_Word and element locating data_
[Start]
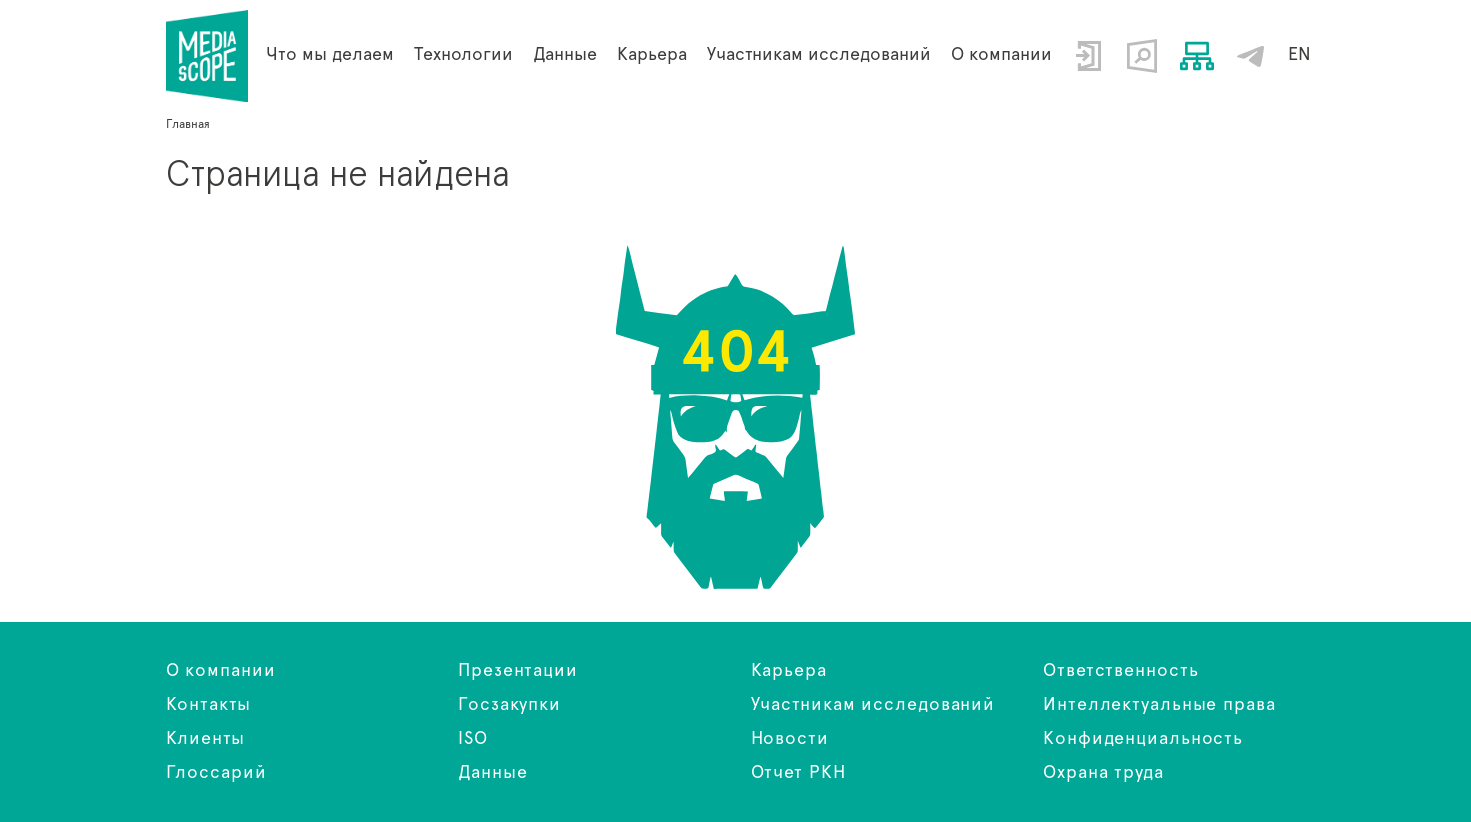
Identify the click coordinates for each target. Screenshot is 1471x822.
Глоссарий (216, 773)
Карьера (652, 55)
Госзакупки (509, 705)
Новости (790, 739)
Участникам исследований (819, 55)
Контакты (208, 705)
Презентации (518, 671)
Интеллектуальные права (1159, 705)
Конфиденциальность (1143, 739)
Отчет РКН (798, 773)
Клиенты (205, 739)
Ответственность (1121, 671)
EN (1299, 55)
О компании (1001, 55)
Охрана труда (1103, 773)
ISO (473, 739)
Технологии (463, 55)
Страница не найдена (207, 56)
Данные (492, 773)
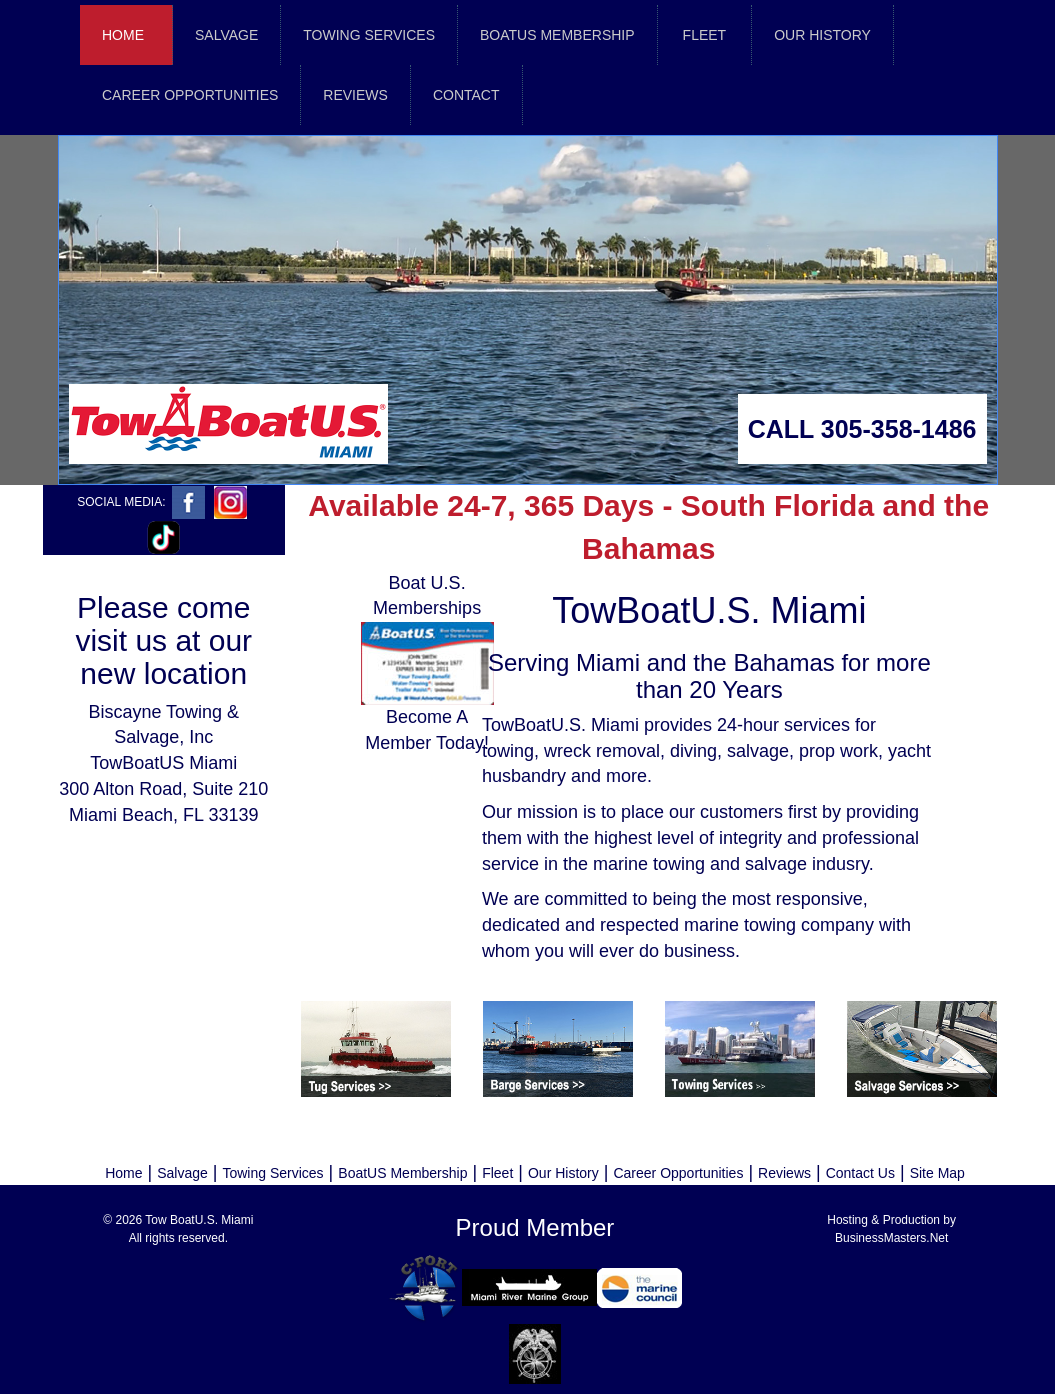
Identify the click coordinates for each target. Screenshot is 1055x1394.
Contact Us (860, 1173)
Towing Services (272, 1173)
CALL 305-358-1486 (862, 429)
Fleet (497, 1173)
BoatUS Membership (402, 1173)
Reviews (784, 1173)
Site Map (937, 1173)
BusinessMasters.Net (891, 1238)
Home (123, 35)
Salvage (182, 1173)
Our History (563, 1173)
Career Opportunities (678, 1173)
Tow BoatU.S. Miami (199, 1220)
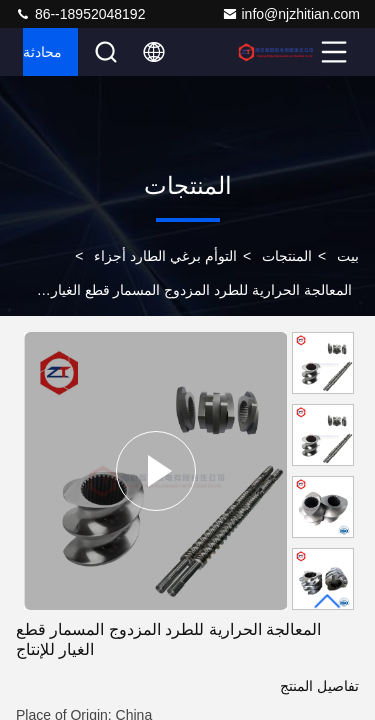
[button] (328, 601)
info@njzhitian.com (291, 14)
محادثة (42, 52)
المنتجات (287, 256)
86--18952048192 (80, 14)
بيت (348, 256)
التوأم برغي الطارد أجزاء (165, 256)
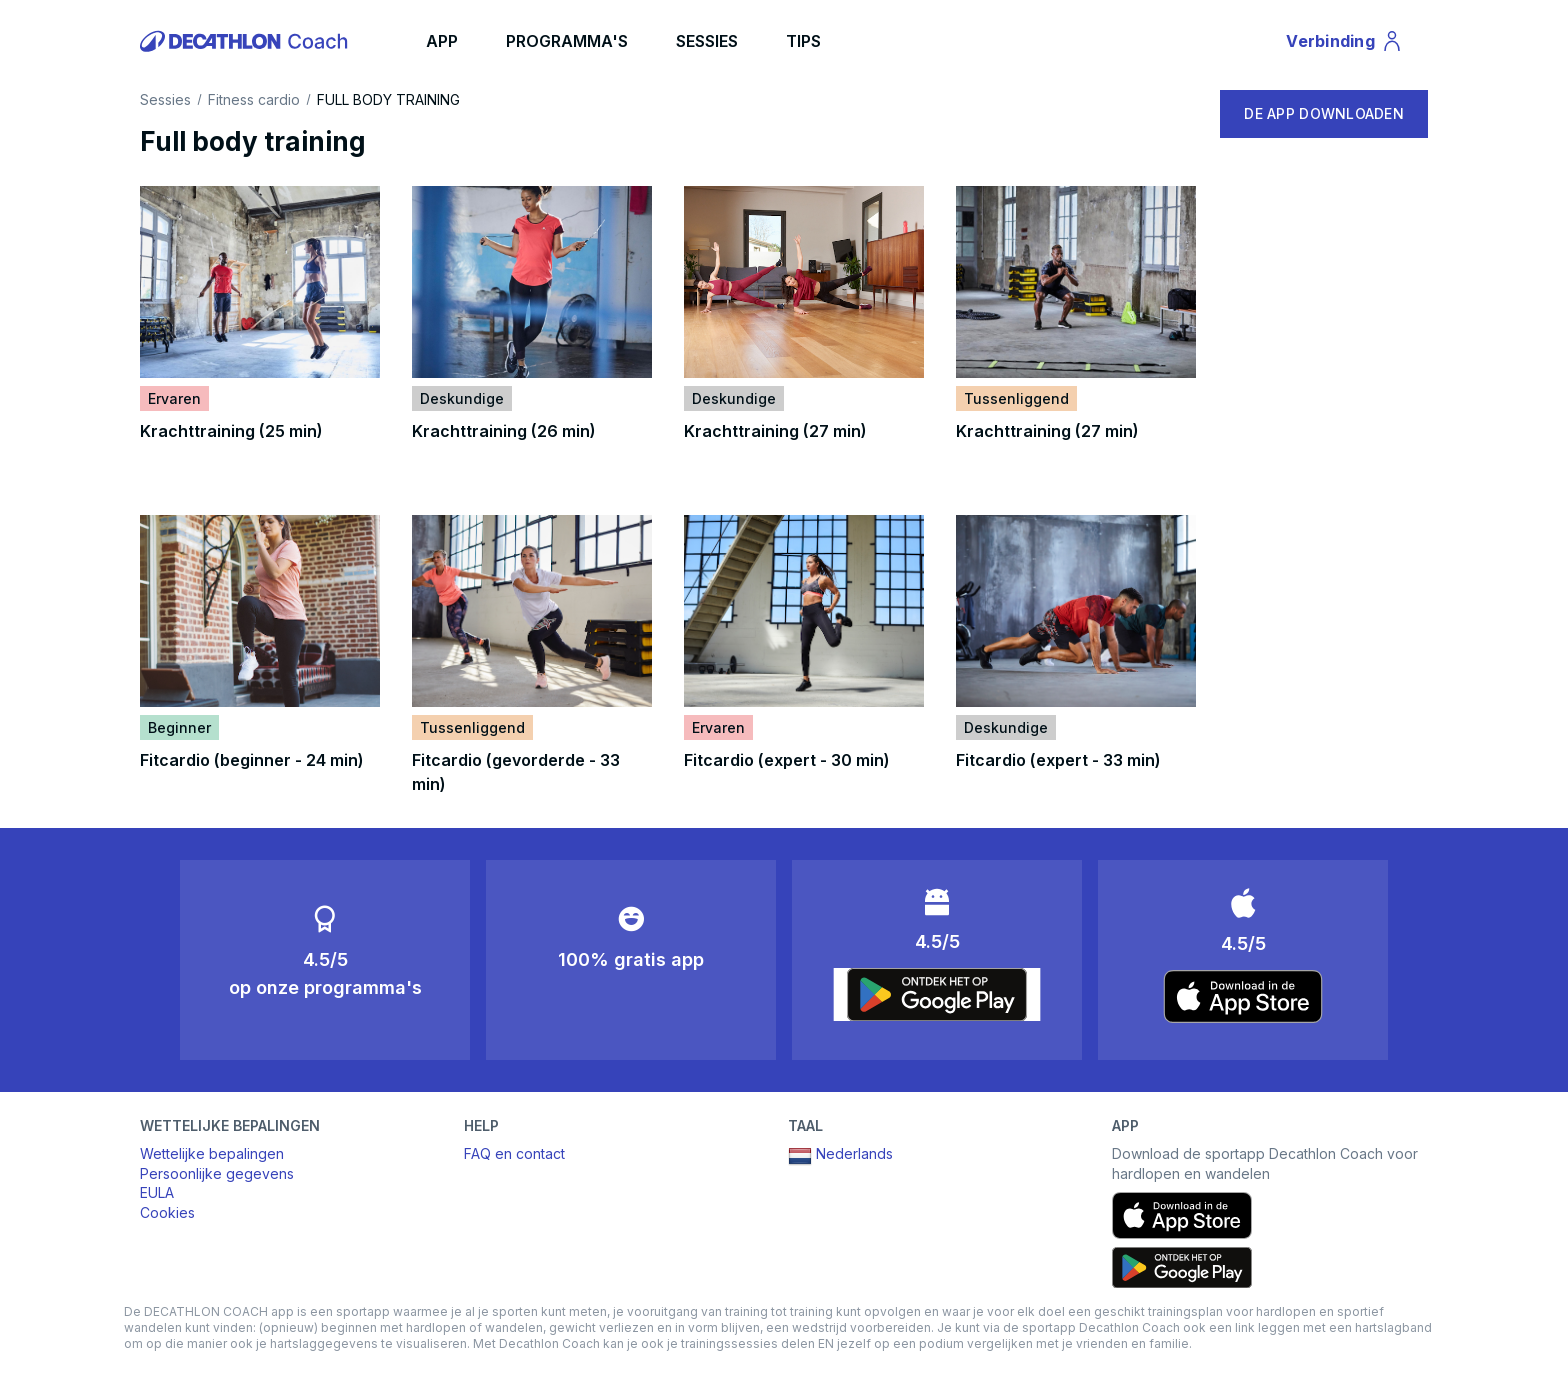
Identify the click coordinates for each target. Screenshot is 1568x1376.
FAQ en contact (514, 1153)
[End]
Convert the lines from the one holding "BusinessMasters.Net (891, 1238)" through the end of the records, both included, into a numbered list, skipping any blank lines. Leave the pictures out of your list.

_Finished task_
1. BusinessMasters.Net (891, 1238)
2. Home (123, 35)
3. Salvage (182, 1173)
4. Our History (563, 1173)
5. Career Opportunities (678, 1173)
6. Tow BoatU.S. Miami (199, 1220)
7. [button] (328, 601)
8. info@njzhitian.com (291, 14)
9. محادثة (42, 52)
10. المنتجات (287, 256)
11. 86--18952048192 (80, 14)
12. بيت (348, 256)
13. التوأم برغي الطارد أجزاء (165, 256)
14. Identify the click coordinates for each target. Screenshot is 1568x1376.
15. FAQ en contact (514, 1153)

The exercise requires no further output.